WHO's 5 keys to food safety at Shanghai Expo exhibition
SHANGHAI, China – From mad cow disease to salmonella in eggs and melamine in milk, foodborne diseases in recent years have focused the world's attention on food safety. A new exhibition by the World Health Organization (WHO) seeks to inform and educate the public on how they can better protect themselves by taking simple measures in their own kitchen.
WHO's "Five Keys to Safer Food" exhibition is running from 11-15 October at the UN Pavilion of the World Expo in Shanghai. Based on the premise that knowledge is prevention, it is part of a global campaign to train food handlers and raise consumer awareness on how to prevent foodborne diseases.
"Sometimes very simple messages and measures can have a big impact on health protection," said WHO's Director-General, Dr Margaret Chan. "These Five Keys to Safer Food have already contributed to the prevention of foodborne illness and deserve to be communicated more widely."
At a glance, the five recommendations to ensure safer food are:
- Keep clean
- Separate raw and cooked food
- Cook thoroughly
- Keep food at safe temperatures
- Use safe water and raw materials
The exhibition shows concrete steps to minimize contamination by dangerous microorganisms during food preparation and storage.

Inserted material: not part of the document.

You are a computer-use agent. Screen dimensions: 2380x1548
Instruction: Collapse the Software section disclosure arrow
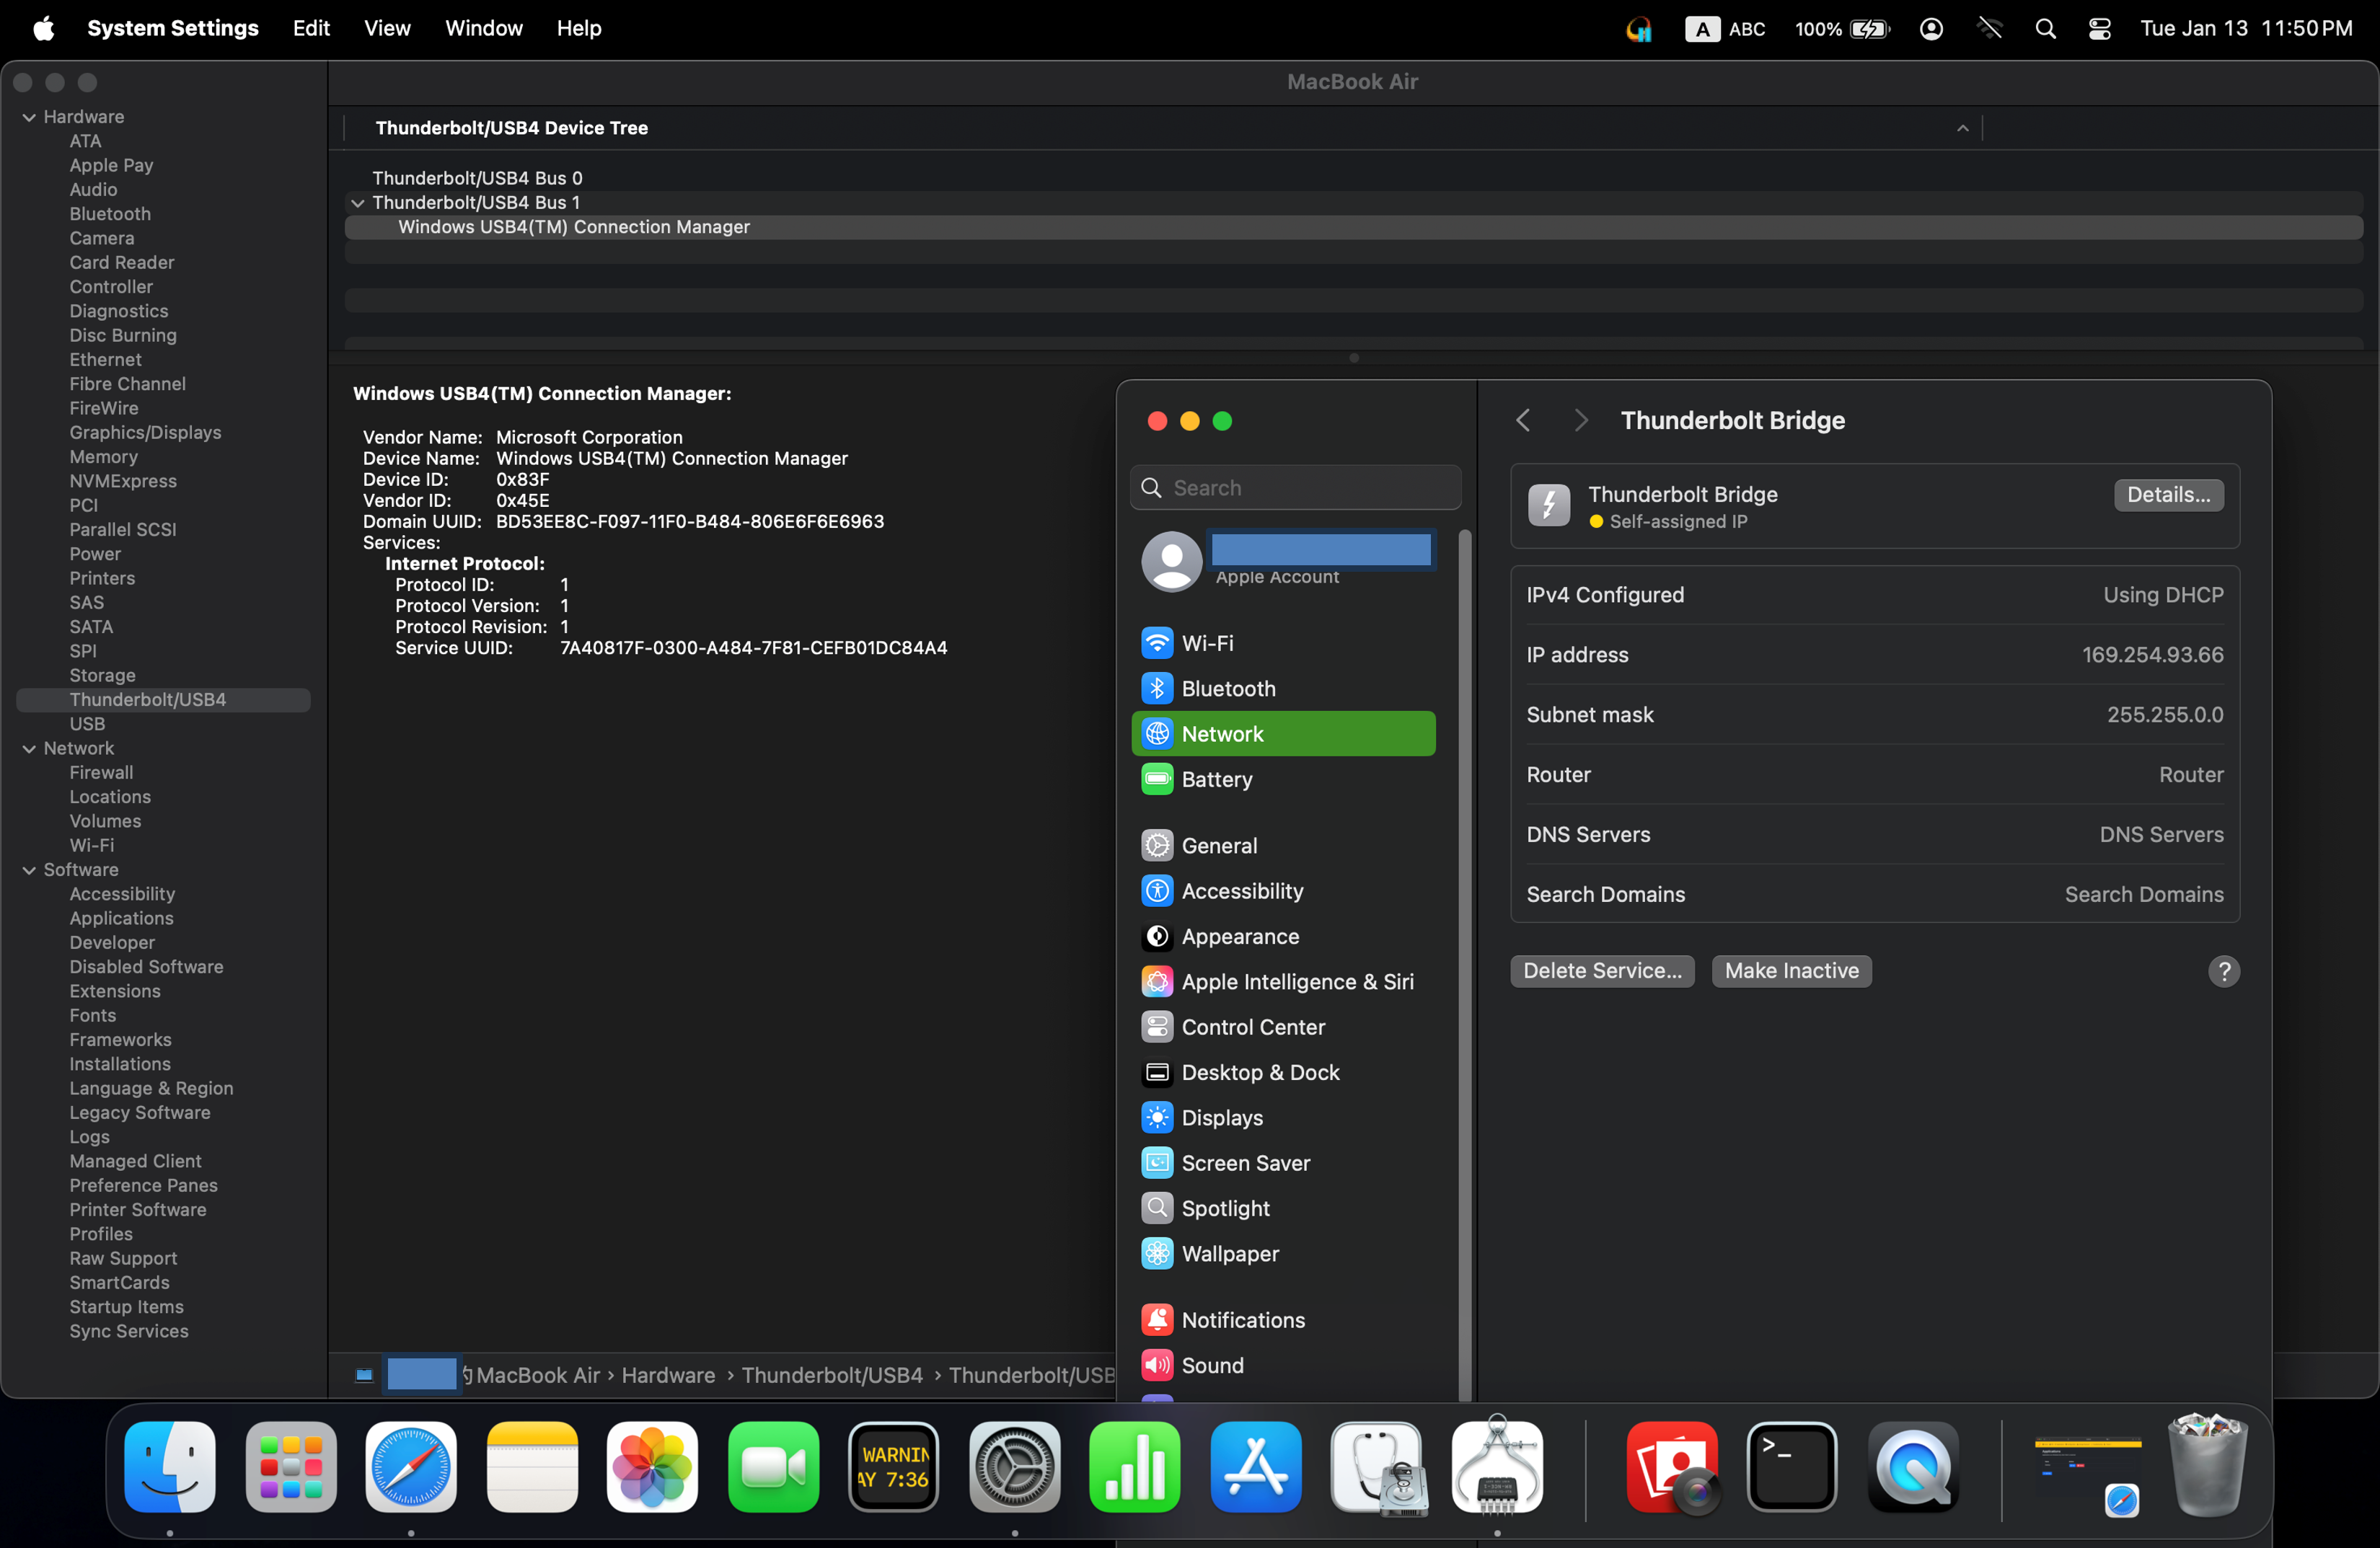pyautogui.click(x=29, y=870)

This is especially relevant in cities where people are more exposed to foodborne diseases as they eat out more often – in the street, in canteens or restaurants. It also applies when people bring home-cooked food to work.
Globally, 95 countries are using the Five Keys in education projects. The Five Keys poster has been translated into 66 languages as countries adapt the messages for local use. These materials have also been used in mass gathering events such as the 2008 Beijing Olympics and the World Cup in Africa in June 2010. It is also being used at the Shanghai Expo, as part of the Guide for Travellers pamphlet popular among visitors.
In China, the Five Keys campaign has been underway since 2004. In order to reach out to all segments of the 1.3 billion population, WHO has been working with the National Centre for Health Inspection under the Ministry of Health to translate the materials already available in Mandarin into seven languages spoken by ethnic minorities in Tibet (Tibetan), Yunnan (Bai, Miao, Naxi, Yi), Xinjiang (Weiwuer or Uygur) and Inner Mongolia (Mongolian). They will be widely disseminated in the coming months in those areas' schools, restaurants, health care centres and factory canteens, among other locations.